2. Calculate $n_1 \hat{p}_c$
First, we calculate $n_1 \hat{p}_c = 50 \times 0.592 = 29.6$.
3. Calculate $n_1(1-\hat{p}_c)$
Next, we calculate $n_1(1-\hat{p}_c) = 50 \times (1-0.592) = 50 \times 0.408 = 20.4$.
4. Calculate $n_2 \hat{p}_c$
Then, we calculate $n_2 \hat{p}_c = 75 \times 0.592 = 44.4$.
5. Calculate $n_2(1-\hat{p}_c)$
Finally, we calculate $n_2(1-\hat{p}_c) = 75 \times (1-0.592) = 75 \times 0.408 = 30.6$.

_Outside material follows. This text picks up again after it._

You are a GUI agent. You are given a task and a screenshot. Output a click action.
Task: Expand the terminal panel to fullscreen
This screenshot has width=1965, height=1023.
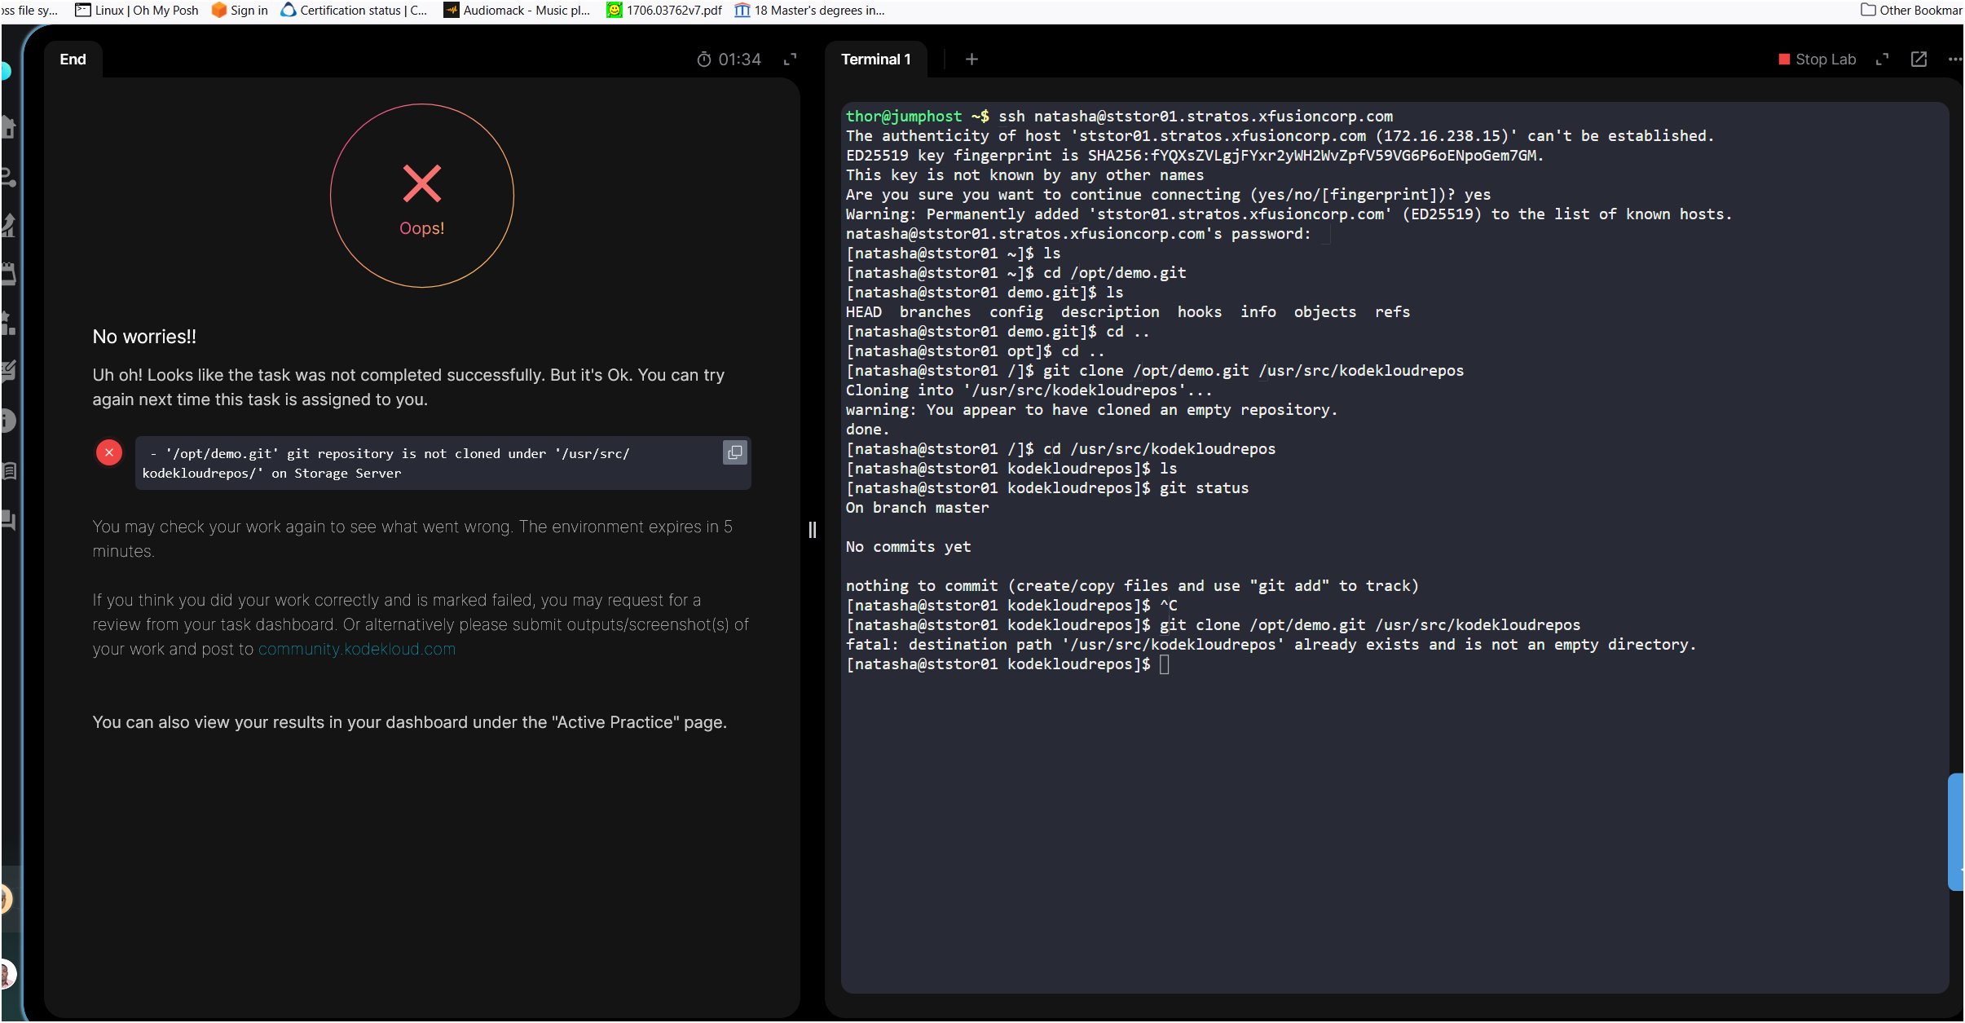click(x=1882, y=60)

6. Check if the large counts condition is met
The large counts condition is met if all four expected counts are greater than or equal to 10. Since $29.6 \geq 10$, $20.4 \geq 10$, $44.4 \geq 10$, and $30.6 \geq 10$, the large counts condition is met.
7. State the final answer
Therefore, $n_1 \hat{p}_c = 29.6$, $n_1(1-\hat{p}_c) = 20.4$, $n_2 \hat{p}_c = 44.4$, $n_2(1-\hat{p}_c) = 30.6$, and the large counts condition is met.
### Examples
In medical research, checking the large counts condition is crucial when comparing the effectiveness of a treatment (e.g., a new drug) versus a placebo. Researchers need to ensure they have enough data in both groups (treated and placebo) to make reliable conclusions about whether the treatment truly has an effect. If the counts are too small, the results might be misleading due to random chance.